# GridVis V7.4 Querverweise



## PN/DP (17 September 2020)

Moin,

weiß jemand wie man in Janitza GridVis V7.4 in einem Projekt alle Verwendungsstellen eines Messgerätes finden kann?
Alternativ: Wenn ich ein Gerät lösche, wie findet man die dann verwaisten Verwendungsstellen?

Hintergrund:
Bei ein paar Messgeräten wurden die historischen Messwerte fehlerhaft ausgelesen. Ein Messgerät erneut komplett auslesen geht (anscheinend) nur über das Anlegen eines neuen Messgerätes.
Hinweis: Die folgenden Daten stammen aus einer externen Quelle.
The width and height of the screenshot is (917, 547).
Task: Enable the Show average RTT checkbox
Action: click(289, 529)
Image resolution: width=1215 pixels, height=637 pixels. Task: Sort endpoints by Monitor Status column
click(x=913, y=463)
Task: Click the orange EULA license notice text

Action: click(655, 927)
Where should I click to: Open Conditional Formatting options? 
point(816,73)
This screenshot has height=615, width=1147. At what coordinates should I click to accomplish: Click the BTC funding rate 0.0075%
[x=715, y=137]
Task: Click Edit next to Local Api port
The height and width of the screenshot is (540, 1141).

Danach müssen alle Verwendungsstellen des alten Gerätes auf das neue Gerät angepasst werden, und danach kann das alte Gerät aus dem Projekt gelöscht werden. Kennt jemand eine bessere Vorgehensweise?

Harald


----------



## PN/DP (7 Oktober 2020)

Es gibt keine Querverweisfunktion. Man muß selber wissen, wo die Werte der Messstellen verwendet werden. 
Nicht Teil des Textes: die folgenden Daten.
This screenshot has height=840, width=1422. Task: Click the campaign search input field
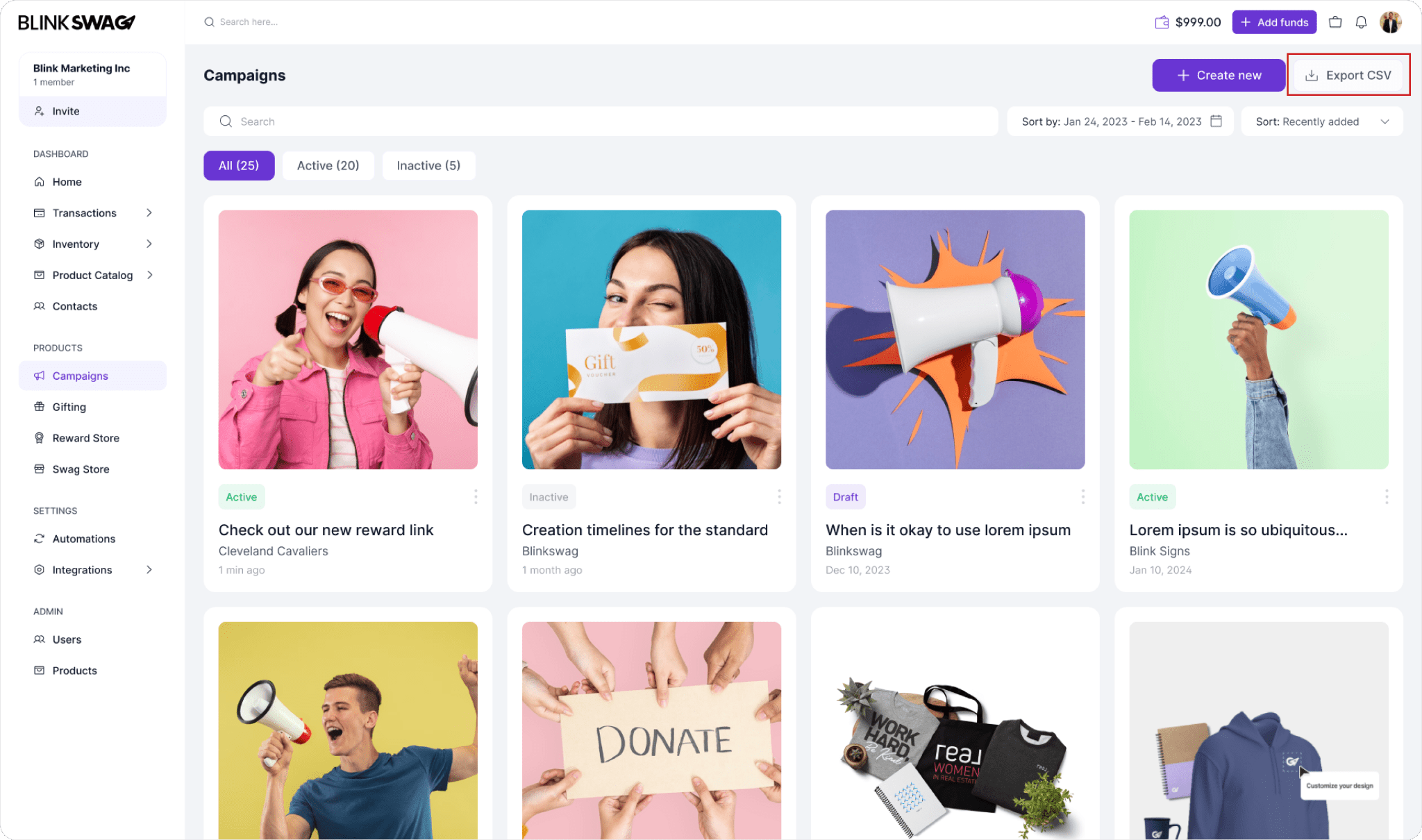tap(600, 121)
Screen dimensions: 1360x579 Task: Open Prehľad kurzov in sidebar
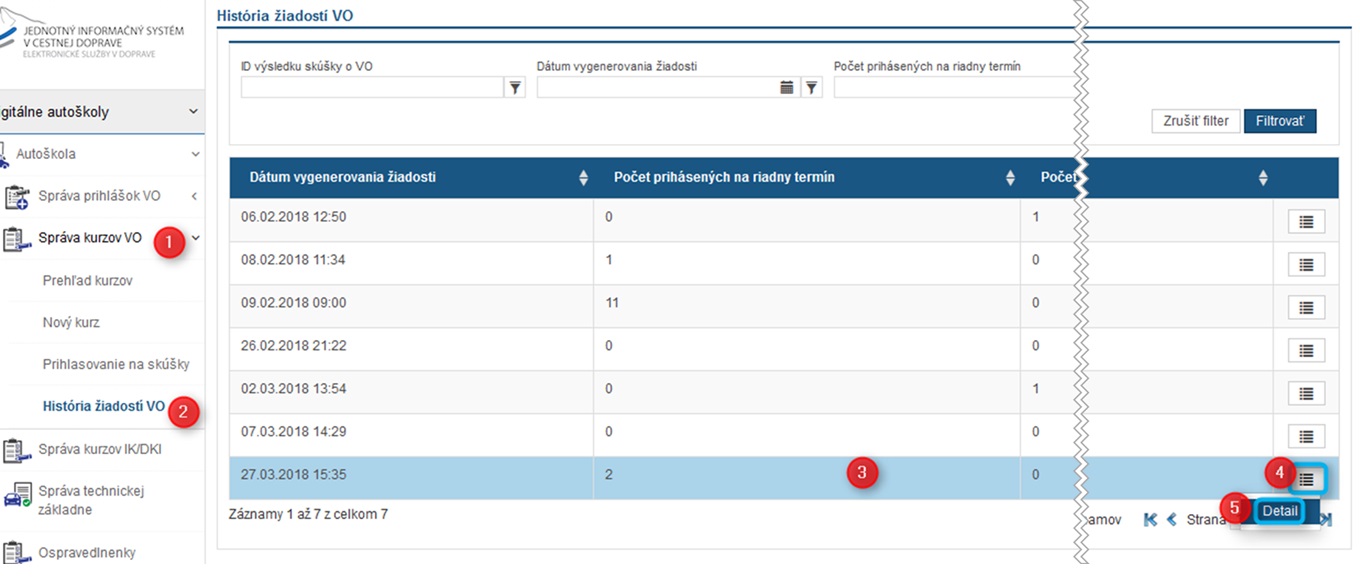87,281
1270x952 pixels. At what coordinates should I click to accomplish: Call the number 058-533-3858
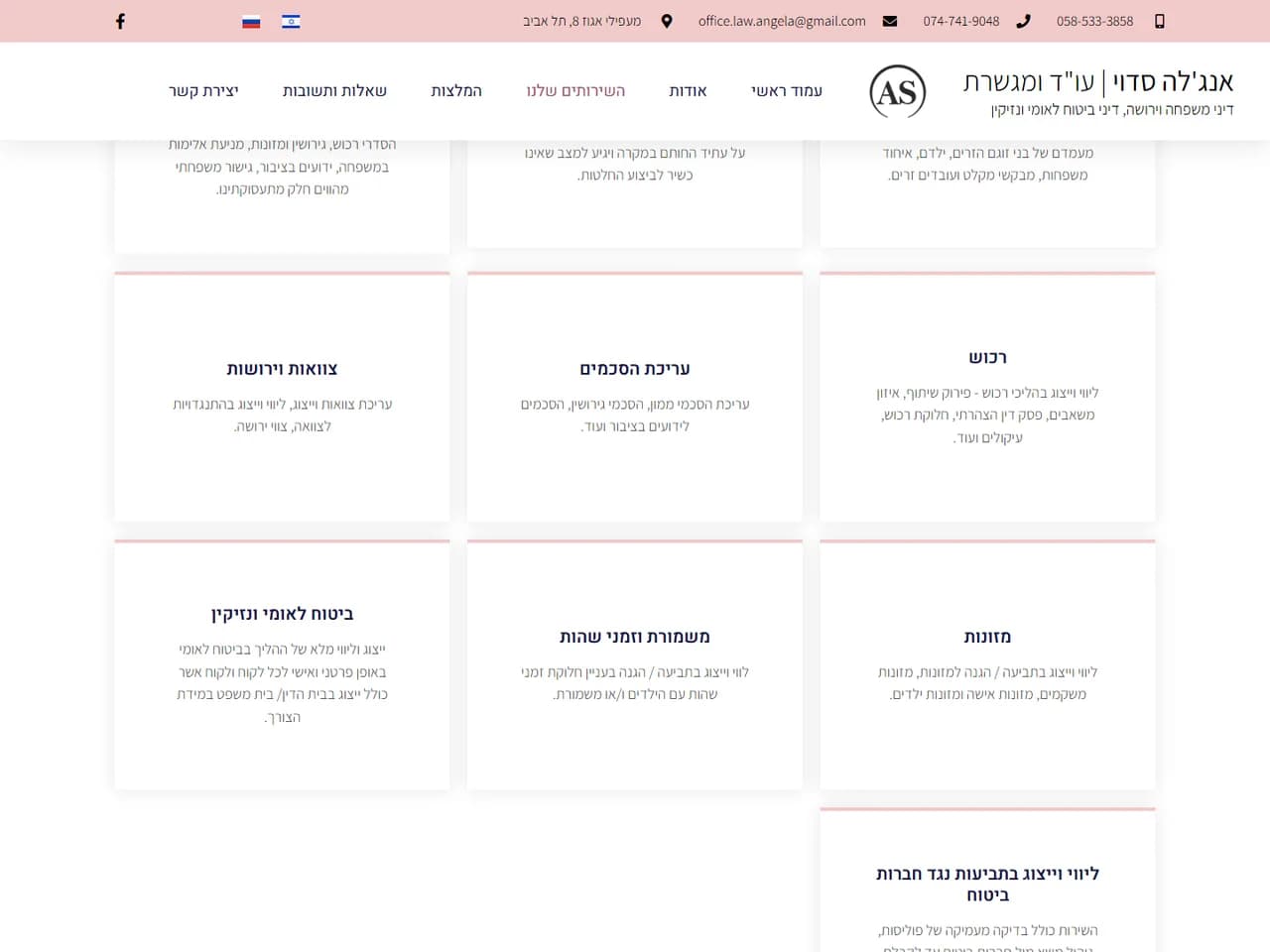[x=1094, y=21]
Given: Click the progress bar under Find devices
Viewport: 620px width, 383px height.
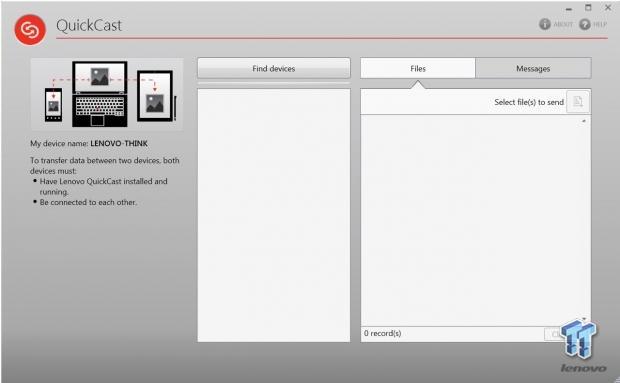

Die fehlerhaft ausgelesenen Werte wurden korrigiert durch
- Löschen der Werte in der Datenbank
- manuelles "Reset LastSync Date"
So wurden die im Gerät gespeicherten historischen Werte erneut in die vorhandene Messstelle eingelesen. Dadurch war keine Anpassung der Verwendungsstellen nötig. 

Harald


----------